Thursday, March 12, 2015

When Friends Leave...

For so long, we have usually been the ones doing the leaving. We're the movers. The shakers. The jet-setters. The let's-pick-up-our-lives-and-go-ers. Leaving our previous homes and friends and lives in the dust as we moved on to the next best thing.

Right now...next week, the tables are turning. We have friends who are going to be leaving us, and I have found that I have no idea what to do with myself in this situation.

When you're the one who's leaving, saying good-bye to the friends who are staying is undeniably difficult. Physically moving your family is worth mourning. You're parting from relationships that are warm and comfortable and easy and right there.

However, just as adrenaline kicks in during an injury, the unknown of your enticing new life tends to mask the pain of a permanent good-bye. Life before a move is so hectic and overbooked with packing, paperwork, farewell parties and cleaning out the freezer that you don't even have the time to process what is happening. That you're leaving. That it may be months...or years...or never...before you see those incredible people with whom you have shared intimate memories, laughter, sorrows, birthdays, life.

The leavers don't have time to dwell on the "maybe nevers."

The stayers do.

Today, I'm the stayer, and I'm so sad about it.

My life has always had this way of working out so that people come into it at precisely the right times. I've been blessed with gifts of powerful female friendships that are beyond compare, so, when I meet a woman who so naturally fits into my cradle of connections, I long to keep her there forever. I lure her into my home with piping hot coffee and blueberry crumb cake, hoping she'll never want to leave.

When fate intervenes and brings a family to my doorstep that is meant just for me, how else can I react but to embrace them?

Two years ago, a Japanese couple with two young boys moved into a house across the street from us! Of all the streets in all the states in all of America, they moved onto ours. Their kids were in the same grades in school as two of ours. The boys didn't speak English yet, but Mark could speak Japanese. Nobody in this town speaks Japanese, but he does. See what I mean about fate? Of course we took them under our wing for American traditions like Trick-or-Treat, and they invited us into their home to enjoy delectable Japanese cuisine we hadn't had in years. While our Japanese and expatriate connection was the ice breaker to beginning this relationship, two years later we share a friendship that I am sure would have blossomed from any circumstance.

While I have always known that their life in America was temporary, I kept their move date in the back of my mind. It appeared to be so far in the future that there wasn't actually a need to think about it. Now, that looming date is knocking around in my mind like a bowling ball. They will be leaving our tranquil wooded street for Toyko in ten days. I will need to say good-bye. Can someone please give me instructions on how to do it?

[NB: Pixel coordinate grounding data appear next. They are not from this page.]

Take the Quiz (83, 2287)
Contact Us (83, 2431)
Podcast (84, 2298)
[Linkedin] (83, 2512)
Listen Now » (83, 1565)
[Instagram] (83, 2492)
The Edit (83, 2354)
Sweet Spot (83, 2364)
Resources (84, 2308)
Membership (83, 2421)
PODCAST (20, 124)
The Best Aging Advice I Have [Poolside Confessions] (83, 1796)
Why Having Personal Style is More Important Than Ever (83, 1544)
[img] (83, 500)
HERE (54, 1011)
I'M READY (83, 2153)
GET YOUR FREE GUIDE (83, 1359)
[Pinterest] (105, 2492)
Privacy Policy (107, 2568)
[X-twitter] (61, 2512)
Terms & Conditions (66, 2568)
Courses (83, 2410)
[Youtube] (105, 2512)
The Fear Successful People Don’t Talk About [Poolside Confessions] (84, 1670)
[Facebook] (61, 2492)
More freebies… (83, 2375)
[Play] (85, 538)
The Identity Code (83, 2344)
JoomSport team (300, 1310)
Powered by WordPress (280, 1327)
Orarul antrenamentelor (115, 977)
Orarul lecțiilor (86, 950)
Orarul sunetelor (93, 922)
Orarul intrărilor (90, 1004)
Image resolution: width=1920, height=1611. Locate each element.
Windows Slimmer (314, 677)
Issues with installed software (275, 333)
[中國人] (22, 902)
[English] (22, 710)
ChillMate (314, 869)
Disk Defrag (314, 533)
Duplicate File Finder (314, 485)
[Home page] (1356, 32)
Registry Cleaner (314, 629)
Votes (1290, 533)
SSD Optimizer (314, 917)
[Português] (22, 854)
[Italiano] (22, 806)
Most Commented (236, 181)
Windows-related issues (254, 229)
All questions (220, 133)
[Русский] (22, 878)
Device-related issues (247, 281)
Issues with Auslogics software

How do I accept that we won't be seeing them every morning at our bus stop? Fall Saturdays with our boys playing on the same soccer team will be gone. No more bumping into them at school functions, and Halloween in our neighborhood will be so strange without them.

Our streets have been covered in snow and ice since the middle of November. Covered. This week, we have finally begun to see small sections of dry pavement. While I was driving out of the neighborhood two days ago, I saw my friend's oldest son riding his bike on what surely will be one of his last carefree bike rides on our block. He waved enthusiastically at me, and I flashed a huge smile and waved like crazy back at him. Then, I turned my car in the opposite direction as tears began to roll down my cheeks. I cried because I know that when Spring finally does arrive, he and his little brother will not be here to zoom up and down our driveway. His mom and I won't be standing in the street, chatting for an hour as we share stories about cooking and her career and this universal phenomenon known as parenting.

This morning, as I wipe my tears and take deep breaths to prepare for this farewell, I come away with these words for our friends, the leavers:

I am so happy for you and what is coming next in your life! I know you will miss the school and memories made here, but you are going HOME! You will finally be able to drive where you are comfortable. You can shop where everything is familiar...food, drinks, clothes...everything will be easy again. You will be with your family.

You will be missed. You will be remembered. Thank you for resting in this friendship cradle of mine, even if it was only for a little nap.



Now that I have been the leaver and the stayer, I can't say that one is easier than the other. Both are gut-wrenching. Both bring up emotions you never knew you were capable of having. Are you usually the leaver or the stayer? What's the hardest part for you?